→ **本文**:
..............................

年代からしてそれは第二次世界大戦のことだし、実際に、サリンジャーも従軍していた。しかも、ノルマンディー上陸作戦にも参加していた。私は「プライベート・ライアン」くらいでしかその苛烈な上陸作戦知を知らないが、あれを見た限りでは阿鼻叫喚の地獄絵図の真っ只中にいたことになる。

結論から言うと、サリンジャー…じゃなかったシーモアは、自傷行為として車で木に突っ込んでいったのではないか。

目に映るのは、負傷した兵士の骨や肉、はらわた。耳にするのは迫撃砲の轟音や助けを求める仲間の断末魔。嗅いだのは噎せ返るような濃い血や火薬の匂い。

 

5Gくらいの圧力がかかる場所(=極限のストレス下となる戦場)にずっといて、そこから元の世界に戻ってきたら、何もかもが嘘みたいに感じると思う。全てが馬鹿馬鹿しいというか。世界の軽さが受け付けられない。浮いているような、現実と自分が乖離して、どこにも魂の置き場がないような。

..............................

画面に見えるものを探すためのデータ

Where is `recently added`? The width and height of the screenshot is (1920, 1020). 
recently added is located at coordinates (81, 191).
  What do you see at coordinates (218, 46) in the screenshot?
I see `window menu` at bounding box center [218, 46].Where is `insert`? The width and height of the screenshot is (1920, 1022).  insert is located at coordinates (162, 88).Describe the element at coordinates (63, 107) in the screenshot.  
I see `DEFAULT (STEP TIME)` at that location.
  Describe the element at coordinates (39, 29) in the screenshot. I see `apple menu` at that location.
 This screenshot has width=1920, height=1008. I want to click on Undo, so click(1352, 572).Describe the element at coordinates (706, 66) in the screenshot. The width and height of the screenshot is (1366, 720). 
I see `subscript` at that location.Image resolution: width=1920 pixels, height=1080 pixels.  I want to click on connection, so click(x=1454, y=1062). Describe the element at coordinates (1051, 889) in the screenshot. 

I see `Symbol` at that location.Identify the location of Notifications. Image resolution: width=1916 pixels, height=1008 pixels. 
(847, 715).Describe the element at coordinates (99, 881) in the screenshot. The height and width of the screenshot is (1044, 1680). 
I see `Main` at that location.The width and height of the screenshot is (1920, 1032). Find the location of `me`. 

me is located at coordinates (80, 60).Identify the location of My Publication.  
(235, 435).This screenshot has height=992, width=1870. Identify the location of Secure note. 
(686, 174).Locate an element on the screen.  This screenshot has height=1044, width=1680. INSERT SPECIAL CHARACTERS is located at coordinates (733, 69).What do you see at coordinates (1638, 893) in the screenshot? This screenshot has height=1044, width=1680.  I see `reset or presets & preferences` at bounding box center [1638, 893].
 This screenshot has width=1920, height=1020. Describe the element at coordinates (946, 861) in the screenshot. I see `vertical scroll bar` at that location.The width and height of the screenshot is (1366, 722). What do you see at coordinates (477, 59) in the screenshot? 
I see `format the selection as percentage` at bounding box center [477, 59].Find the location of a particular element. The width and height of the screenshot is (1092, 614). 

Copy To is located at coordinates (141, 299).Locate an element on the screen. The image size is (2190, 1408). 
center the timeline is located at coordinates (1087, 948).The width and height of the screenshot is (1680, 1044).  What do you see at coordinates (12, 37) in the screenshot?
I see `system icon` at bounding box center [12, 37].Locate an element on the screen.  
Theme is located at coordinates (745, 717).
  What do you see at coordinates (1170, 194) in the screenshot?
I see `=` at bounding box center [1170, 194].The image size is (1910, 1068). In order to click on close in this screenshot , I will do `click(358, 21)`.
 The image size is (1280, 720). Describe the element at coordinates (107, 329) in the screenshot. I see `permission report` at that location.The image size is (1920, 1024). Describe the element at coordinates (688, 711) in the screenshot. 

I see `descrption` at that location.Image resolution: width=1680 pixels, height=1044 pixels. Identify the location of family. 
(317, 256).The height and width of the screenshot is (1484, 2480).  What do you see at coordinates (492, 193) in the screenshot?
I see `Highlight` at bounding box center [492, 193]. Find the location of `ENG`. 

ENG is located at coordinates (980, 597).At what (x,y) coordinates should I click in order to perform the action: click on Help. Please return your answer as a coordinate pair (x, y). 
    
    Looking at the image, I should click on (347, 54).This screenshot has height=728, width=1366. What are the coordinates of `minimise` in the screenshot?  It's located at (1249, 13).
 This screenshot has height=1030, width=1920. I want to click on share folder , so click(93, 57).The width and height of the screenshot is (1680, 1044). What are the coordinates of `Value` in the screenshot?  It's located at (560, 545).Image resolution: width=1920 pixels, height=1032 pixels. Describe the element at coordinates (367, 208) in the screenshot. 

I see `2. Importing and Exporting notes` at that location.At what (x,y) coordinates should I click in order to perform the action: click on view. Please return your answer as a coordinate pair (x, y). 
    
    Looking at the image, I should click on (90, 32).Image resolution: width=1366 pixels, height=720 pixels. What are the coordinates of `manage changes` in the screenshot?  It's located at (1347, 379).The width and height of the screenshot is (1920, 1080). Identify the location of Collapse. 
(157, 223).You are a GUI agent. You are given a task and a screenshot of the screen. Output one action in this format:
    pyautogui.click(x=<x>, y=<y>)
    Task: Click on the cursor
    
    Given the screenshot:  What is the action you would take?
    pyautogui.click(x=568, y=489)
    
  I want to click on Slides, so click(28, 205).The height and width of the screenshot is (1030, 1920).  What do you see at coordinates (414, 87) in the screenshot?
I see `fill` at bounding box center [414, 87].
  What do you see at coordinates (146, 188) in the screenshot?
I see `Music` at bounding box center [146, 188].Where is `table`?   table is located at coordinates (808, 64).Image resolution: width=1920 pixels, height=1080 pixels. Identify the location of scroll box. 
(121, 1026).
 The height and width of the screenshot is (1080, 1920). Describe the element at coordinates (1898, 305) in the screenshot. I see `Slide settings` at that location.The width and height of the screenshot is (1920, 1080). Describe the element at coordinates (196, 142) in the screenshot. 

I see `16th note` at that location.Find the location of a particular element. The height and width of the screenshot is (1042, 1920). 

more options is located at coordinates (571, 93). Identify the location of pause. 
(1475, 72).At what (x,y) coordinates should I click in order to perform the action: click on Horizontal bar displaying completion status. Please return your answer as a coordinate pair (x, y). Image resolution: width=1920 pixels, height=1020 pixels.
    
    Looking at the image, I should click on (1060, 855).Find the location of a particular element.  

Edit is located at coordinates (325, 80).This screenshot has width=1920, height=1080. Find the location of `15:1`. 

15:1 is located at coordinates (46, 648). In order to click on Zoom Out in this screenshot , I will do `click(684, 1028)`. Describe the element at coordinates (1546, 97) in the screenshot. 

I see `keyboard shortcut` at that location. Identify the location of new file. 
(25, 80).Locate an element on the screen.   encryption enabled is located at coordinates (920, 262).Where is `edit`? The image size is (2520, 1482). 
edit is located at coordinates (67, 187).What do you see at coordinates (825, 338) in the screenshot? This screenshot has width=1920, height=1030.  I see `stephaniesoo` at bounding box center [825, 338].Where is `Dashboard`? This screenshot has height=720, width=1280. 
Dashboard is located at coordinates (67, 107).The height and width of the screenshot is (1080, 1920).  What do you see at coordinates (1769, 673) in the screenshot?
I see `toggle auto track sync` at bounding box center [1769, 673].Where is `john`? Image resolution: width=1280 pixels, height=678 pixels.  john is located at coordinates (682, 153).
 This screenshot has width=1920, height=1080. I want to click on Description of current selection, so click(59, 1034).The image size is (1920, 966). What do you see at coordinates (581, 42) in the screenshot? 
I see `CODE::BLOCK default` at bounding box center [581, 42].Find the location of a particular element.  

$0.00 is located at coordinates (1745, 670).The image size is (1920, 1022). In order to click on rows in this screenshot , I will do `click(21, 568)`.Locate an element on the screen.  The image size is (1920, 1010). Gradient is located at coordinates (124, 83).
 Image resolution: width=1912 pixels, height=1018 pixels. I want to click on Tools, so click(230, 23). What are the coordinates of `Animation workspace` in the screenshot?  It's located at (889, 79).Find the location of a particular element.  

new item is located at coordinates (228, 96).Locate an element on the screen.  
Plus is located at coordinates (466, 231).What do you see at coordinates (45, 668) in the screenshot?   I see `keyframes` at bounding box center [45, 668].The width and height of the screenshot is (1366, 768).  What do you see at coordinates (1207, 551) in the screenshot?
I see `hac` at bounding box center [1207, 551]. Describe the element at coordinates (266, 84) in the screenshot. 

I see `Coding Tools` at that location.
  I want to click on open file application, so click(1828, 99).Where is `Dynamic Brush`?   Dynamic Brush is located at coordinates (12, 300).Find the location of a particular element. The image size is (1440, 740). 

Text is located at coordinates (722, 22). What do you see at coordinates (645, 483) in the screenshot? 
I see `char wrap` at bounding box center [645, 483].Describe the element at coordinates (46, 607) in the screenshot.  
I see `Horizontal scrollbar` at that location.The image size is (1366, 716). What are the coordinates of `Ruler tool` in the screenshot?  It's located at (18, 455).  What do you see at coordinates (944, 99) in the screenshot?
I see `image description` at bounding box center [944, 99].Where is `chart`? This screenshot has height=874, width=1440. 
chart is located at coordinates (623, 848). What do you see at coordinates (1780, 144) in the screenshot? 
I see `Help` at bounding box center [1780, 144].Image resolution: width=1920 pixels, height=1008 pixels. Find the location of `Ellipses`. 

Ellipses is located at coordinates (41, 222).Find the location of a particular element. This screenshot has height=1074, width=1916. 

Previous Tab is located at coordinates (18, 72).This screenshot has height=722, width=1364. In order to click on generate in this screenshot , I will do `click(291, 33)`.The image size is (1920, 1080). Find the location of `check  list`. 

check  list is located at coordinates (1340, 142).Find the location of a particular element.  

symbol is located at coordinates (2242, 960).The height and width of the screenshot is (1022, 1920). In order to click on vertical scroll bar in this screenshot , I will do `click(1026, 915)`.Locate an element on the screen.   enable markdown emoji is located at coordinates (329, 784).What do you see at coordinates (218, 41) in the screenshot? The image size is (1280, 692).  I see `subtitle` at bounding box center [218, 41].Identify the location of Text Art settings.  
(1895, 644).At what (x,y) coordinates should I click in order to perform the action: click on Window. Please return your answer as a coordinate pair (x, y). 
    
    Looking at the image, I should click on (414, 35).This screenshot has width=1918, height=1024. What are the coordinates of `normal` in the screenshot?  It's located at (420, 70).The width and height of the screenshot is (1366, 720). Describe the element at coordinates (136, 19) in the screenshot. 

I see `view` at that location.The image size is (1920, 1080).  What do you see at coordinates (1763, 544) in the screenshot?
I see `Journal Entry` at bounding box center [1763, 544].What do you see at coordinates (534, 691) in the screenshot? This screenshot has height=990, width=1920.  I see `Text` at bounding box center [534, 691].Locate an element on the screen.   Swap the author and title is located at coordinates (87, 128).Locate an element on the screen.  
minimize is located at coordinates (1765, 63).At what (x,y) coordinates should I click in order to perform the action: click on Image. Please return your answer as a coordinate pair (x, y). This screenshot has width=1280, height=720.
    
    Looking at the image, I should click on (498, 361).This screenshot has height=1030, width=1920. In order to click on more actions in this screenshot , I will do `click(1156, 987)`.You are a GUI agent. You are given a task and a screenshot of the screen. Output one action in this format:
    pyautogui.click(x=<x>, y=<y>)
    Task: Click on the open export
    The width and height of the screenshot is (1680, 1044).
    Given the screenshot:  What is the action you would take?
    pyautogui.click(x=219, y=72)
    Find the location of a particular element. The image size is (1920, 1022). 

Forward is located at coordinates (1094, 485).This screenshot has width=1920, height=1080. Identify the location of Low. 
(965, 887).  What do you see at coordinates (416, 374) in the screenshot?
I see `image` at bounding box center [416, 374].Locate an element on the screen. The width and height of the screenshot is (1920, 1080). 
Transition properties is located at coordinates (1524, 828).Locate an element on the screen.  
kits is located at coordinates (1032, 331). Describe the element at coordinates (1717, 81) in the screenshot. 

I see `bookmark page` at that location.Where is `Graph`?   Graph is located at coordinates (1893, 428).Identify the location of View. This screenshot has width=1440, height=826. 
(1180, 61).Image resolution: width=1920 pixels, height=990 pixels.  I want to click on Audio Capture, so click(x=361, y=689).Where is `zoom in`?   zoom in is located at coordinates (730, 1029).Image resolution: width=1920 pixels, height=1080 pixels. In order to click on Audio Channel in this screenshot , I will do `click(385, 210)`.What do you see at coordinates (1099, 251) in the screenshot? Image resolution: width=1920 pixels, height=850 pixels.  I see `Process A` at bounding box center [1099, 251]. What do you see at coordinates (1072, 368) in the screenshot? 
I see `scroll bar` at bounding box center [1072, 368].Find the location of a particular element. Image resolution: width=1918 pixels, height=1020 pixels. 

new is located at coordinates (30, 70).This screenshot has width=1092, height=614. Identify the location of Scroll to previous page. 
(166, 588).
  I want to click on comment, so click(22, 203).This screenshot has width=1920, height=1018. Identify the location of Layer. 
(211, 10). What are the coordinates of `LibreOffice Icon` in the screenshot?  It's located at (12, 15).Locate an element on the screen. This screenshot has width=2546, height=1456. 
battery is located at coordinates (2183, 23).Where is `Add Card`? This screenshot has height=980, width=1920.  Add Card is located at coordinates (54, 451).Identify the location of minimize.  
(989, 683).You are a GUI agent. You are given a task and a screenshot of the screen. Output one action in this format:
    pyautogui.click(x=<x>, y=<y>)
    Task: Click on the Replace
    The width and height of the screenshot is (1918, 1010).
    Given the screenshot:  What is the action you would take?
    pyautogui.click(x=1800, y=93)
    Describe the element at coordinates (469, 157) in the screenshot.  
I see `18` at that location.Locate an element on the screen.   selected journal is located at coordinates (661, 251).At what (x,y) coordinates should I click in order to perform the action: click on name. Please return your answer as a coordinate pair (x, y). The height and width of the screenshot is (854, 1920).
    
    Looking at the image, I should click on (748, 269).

..............................

サリンジャーとシーモアについての本文を、最後の文のあとから書き進めてください。 この資料は本文とは関係ありません。

→ **最終結果**:
 

リストカットをする理由の一つに、「血を見ると生きているのを実感する」とか、「この痛みだけは本物で、自分は生きていると分かる」といったものがある。

 

それと似たような事がシーモアの中で起きていたんじゃないか、と私は思う。

 

深海魚は、その水圧によってまともな状態で生きられる。急激に減圧すると膨張して死んでしまう。シーモアもきっと、そうだったのだ。戦場で生と死の極限を知ってしまった彼は、あまりにも何も起こらないこの世界において、脳にかかる負荷が足りず、バランスを見失っていた。だから彼は、「圧」を求めた。

 

以上。

 

という木ーワードとは関係のない解釈になりましたが。

...こりゃすべったな。

 

 

追記:この記事の第5回にて、より明確な答えが得られました。自傷行為というより、トラウマの方が近そうです。詳しくはこちらからご覧ください。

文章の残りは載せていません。